Retail guru to lead an independent review to identify what the Government can do to tackle the issue of empty shops and develop more prosperous and diverse high streets.
Ms Portas will present her findings to the Prime Minister, Deputy Prime Minister and Ed Davey this autumn.
Her task is to advise the Government on how it can address the problem of vacant shops, increase the number of small and independent retailers in local towns and prevent the proliferation of 'clone towns', dominated by large retail chains. The review is also set to look at adopting new business models for the high street that better suit the needs of today's modern shoppers.
In order to gather information for the review, Ms Portas will visit a number of town centres and engagement events across England.

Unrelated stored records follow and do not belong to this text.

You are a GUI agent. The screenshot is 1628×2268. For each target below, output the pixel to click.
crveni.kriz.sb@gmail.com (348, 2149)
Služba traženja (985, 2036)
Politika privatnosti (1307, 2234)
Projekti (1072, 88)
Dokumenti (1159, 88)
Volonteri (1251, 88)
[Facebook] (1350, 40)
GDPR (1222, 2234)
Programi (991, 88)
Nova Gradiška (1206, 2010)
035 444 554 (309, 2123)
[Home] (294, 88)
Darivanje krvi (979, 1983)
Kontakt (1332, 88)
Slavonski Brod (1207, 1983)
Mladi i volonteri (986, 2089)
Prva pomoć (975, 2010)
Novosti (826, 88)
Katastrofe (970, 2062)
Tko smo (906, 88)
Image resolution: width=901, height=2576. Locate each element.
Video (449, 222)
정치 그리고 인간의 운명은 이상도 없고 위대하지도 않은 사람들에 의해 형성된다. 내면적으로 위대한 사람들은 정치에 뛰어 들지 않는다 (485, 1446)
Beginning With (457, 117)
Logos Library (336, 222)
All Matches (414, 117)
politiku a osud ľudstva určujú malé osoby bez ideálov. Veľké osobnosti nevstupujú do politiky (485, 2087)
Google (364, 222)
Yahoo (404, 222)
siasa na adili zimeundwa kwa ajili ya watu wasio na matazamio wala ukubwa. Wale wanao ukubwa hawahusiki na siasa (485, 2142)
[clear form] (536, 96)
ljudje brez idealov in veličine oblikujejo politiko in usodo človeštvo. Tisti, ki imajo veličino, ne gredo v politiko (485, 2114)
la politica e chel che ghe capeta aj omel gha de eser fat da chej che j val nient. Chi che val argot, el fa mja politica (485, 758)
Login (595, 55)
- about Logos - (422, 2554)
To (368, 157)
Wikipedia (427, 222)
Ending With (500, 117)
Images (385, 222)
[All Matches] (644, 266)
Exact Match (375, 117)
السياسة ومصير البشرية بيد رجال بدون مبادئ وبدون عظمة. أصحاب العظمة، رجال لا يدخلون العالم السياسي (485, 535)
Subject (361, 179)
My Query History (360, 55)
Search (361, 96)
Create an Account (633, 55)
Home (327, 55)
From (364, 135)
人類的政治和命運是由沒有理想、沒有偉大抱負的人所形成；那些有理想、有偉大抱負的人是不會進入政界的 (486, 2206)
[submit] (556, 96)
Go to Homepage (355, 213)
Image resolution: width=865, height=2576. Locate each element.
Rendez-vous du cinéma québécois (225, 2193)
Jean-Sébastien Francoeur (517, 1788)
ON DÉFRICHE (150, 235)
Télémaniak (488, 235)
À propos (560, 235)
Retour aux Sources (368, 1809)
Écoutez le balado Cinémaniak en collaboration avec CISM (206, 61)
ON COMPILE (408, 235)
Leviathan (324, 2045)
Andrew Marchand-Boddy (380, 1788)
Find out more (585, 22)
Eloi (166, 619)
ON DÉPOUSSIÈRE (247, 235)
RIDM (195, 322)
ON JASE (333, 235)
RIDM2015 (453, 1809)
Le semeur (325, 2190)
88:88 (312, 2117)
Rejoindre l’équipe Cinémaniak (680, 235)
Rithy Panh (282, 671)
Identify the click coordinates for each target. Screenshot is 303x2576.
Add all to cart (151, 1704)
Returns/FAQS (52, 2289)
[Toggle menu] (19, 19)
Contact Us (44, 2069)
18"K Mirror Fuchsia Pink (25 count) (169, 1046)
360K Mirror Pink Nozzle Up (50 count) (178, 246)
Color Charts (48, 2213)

She explained: "With our high street vacancy rates doubling over the last two years, the need to take action to save our high streets has never been starker. I am calling on businesses, local authorities and shoppers to contribute their ideas on how we can halt this decline in its tracks and create town centres that we can all be proud of."
Announcing the move today, Prime Minister David Cameron said: "I am delighted that Mary Portas has agreed to take on this review and I am confident that her straight talking, no nonsense approach will help us to create vibrant and diverse town centres and bring back the bustle to our high streets."
The British Retail Consortium (BRC) believes the review is a "positive step" but only if the emphasis is on "support-for-all" rather than penalising successful retailers.
"The Government is right to recognise the future of our high streets cannot be left to chance but it must take a positive approach that supports retailers of all types and sizes. Independents are a vital part of an attractive retail mix but so are the big names. Ultimately it's customers who have the power in retailing through the shopping choices they make. This review should not seek to restrict that choice by making life harder for any particular category of retailers."
The trade association's own high street rescue plan sets out a range of priorities, including keeping business rates down, deterring crime and providing good, affordable parking.